見出し画像

普通じゃないうちら

"むこう"と付き合ってもうすぐで5年が経つ。中3の6月に初めてお出かけをして、その出かけ先で告白したあの日から5年。高校受験、大学受験と2度の受験期を経験してきたけど1度も別れることはなく、周りからは「彼女さんとラブラブだね、幸せそうじゃん」と羨ましがられる。

もちろん、これは嘘ではないしむしろ本当の話だ。だから周りがうちらの関係を見て羨ましがる気持ちもわかる。でも実際はみんなが思っている程に順調なわけじゃない。自分には今も付き合い始めた頃も悩んでいることがある。

「お互いの恋愛観がかなりずれている」

簡単に言ってしまえば、そう。

確かに付き合ってもうすぐで5年は経つけどこの5年間で一緒にお出かけした回数は数えられるぐらいに少ないし、電車で30分ぐらいで会える距離のはずなのになぜか会う頻度は2,3か月に1回程度と遠距離恋愛並みの頻度。会っても未だに手の繋ぎ方が分からないし、ハグをすることなくその日を終えることもよくある。
ここまで聞けば「本当に付き合ってるの?」と疑いたくなるかもしれない。実際、自分の親にもよく言われている。そして自分でもしばしばそう思ってしまう時がある。

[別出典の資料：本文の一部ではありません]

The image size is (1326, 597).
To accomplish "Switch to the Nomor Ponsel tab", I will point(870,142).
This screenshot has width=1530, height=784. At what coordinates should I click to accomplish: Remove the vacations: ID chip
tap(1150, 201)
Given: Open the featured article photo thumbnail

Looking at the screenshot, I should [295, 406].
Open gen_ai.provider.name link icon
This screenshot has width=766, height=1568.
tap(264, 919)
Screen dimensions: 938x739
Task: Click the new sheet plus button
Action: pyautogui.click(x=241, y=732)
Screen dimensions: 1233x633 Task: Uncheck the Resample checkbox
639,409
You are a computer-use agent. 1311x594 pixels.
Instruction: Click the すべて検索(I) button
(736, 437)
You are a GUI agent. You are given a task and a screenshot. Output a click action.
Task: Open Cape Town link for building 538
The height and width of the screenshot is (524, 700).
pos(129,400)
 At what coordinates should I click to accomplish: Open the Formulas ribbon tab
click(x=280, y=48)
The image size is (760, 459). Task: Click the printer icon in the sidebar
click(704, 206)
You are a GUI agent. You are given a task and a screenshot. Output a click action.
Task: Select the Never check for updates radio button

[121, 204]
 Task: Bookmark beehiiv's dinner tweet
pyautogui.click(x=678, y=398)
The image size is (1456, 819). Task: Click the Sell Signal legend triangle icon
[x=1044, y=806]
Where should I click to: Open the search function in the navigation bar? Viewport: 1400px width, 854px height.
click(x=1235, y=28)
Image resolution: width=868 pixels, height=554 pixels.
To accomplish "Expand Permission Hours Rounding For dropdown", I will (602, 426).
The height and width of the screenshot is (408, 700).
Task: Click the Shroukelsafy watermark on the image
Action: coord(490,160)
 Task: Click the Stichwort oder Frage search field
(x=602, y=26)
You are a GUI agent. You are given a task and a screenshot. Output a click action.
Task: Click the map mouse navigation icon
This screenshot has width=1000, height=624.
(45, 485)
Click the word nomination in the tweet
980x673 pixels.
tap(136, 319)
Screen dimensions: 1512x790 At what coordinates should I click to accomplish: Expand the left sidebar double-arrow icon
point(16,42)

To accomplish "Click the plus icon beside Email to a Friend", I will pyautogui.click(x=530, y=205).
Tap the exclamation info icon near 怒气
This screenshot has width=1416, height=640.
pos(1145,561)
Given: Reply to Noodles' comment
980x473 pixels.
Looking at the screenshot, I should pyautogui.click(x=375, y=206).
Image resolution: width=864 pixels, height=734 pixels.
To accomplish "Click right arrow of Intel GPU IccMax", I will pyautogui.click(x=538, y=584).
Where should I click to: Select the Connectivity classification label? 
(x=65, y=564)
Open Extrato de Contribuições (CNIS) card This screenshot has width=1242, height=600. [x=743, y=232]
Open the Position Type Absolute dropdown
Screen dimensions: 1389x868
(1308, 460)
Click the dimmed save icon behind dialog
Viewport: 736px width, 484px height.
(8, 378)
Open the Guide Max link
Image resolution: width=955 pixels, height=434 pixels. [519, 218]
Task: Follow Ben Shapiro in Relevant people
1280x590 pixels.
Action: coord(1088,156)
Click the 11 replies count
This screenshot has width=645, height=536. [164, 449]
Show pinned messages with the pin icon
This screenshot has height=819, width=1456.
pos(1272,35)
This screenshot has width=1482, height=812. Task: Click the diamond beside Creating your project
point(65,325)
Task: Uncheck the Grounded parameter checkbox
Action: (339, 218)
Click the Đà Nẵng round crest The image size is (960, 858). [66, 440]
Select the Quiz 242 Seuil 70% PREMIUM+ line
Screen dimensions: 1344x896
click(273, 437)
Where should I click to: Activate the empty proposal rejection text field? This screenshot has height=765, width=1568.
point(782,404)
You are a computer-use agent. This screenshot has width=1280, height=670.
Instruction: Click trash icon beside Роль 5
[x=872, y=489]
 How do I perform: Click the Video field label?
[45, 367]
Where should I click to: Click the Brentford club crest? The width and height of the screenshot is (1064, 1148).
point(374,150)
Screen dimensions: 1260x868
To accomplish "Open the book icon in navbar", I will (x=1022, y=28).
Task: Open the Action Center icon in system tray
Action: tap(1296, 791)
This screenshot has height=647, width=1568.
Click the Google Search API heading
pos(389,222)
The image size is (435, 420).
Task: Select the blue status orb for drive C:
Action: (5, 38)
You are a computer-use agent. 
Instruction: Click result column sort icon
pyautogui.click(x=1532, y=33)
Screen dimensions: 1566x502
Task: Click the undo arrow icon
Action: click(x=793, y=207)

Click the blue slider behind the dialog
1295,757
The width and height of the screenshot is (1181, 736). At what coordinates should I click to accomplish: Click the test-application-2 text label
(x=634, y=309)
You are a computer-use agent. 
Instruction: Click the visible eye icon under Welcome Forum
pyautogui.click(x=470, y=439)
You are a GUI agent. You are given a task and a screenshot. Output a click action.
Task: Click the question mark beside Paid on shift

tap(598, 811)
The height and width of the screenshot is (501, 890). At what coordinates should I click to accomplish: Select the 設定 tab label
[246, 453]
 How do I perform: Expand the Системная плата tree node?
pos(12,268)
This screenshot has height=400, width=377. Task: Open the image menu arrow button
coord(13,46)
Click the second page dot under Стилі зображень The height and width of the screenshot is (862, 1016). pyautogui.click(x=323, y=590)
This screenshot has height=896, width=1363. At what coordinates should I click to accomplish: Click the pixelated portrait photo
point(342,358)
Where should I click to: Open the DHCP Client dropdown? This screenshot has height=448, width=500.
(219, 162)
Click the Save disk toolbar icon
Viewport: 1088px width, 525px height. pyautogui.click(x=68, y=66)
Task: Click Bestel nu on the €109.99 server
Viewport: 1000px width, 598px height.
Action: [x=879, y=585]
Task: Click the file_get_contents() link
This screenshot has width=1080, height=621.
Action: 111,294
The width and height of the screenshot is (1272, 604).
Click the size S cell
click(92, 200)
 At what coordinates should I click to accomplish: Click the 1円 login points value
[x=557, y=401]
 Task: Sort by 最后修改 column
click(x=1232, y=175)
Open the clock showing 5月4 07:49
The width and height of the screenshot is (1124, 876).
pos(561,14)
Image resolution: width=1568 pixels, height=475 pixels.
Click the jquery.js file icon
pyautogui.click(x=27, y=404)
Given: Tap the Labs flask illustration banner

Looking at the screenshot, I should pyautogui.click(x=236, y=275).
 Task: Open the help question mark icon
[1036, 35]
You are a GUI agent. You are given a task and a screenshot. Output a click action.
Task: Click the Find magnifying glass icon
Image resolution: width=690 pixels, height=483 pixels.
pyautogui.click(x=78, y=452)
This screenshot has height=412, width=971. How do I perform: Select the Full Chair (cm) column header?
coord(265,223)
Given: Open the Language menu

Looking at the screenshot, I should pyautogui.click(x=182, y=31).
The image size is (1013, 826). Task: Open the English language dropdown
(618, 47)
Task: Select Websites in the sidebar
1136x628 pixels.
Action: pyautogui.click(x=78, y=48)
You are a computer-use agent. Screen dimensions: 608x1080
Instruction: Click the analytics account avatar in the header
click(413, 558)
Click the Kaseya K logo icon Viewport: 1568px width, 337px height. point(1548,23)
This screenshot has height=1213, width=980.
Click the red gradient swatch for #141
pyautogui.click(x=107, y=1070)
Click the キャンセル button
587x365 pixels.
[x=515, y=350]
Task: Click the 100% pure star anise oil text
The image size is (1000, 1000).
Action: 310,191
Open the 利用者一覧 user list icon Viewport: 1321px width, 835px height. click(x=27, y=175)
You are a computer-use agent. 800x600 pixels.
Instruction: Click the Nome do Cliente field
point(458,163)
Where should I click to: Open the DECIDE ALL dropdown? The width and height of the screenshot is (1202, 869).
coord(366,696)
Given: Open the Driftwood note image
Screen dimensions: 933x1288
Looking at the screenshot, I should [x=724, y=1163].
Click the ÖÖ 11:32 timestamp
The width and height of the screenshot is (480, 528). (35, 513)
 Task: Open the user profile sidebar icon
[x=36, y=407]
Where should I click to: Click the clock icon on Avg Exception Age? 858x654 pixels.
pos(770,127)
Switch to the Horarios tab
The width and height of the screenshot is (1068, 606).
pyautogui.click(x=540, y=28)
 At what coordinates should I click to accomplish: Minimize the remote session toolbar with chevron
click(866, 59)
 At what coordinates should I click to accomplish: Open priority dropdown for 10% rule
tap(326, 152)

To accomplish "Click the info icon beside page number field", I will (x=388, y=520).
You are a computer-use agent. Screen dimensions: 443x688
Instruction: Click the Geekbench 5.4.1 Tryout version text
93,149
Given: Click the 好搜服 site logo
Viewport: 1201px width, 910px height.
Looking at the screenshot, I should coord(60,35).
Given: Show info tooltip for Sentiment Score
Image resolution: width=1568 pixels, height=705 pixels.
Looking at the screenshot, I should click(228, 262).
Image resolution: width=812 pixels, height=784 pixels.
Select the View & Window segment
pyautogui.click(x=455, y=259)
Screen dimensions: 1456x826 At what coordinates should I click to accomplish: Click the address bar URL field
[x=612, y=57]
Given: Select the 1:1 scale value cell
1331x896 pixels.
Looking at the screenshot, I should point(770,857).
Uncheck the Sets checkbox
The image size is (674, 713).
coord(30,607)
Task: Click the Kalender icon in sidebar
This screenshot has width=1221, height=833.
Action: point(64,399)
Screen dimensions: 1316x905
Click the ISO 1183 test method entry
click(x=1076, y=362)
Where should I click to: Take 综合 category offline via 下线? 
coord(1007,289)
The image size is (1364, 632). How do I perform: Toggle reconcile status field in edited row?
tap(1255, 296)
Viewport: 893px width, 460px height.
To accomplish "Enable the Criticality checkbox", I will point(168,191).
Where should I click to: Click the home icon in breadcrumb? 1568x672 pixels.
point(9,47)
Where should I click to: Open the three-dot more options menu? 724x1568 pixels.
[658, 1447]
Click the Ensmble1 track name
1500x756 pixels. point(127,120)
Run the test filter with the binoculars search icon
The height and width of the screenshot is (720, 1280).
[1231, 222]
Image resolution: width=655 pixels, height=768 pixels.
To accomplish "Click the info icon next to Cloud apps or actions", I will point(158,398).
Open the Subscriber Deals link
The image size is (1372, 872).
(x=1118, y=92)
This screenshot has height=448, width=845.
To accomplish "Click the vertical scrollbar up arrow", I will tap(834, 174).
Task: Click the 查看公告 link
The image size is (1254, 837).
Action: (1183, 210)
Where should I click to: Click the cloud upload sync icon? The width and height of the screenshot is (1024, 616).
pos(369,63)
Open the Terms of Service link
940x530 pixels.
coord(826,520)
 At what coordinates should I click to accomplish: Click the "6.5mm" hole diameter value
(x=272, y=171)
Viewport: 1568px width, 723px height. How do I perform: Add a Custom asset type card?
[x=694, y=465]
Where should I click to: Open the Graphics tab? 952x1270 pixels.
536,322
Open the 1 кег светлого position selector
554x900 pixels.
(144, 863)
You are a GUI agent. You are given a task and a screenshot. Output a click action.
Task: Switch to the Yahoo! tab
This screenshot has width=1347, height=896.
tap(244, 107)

別に会う頻度が少ないのは会いたくないわけじゃない。高校、大学とお互い別々の学校に通っているからテスト期間が微妙にずれたり行事のタイミングが違ったりで予定が合わせにくいというのはあった。それでももう少し会う頻度は改善できたように思う、せめて月に1度とか。
手を繋ぐのとか、ハグするのとかも5年も付き合っていれば流石に定番の行為の一つになっているものだと考えてた時期もあった。でも実際はそんなことなく未だに気分は付き合いたてのカップル同等である。

もちろん、原因はなんとなく分かっている。
むこうが恋愛に対して興味が薄くて、他人に心の拠り所を作ろうとしない気質なこと。自分はむこうを傷つけることに恐れすぎてなんでも相手に合わせすぎてしまうこと。
大ざっぱに言えばこんな感じだろうか。

むこうがそもそも寂しくなったり人肌恋しくなったりしないような人で、好きな人であろうがそうでなかろうがスキンシップ取られることもかなりの抵抗があるらしい。そしてむこうのことを傷つけることを恐れてすぎている自分は中々お出掛けに誘う勇気も無く時間がただただ過ぎていくし、会ったとしても未だに手を繋ぐので精一杯というヘタレっぷりである。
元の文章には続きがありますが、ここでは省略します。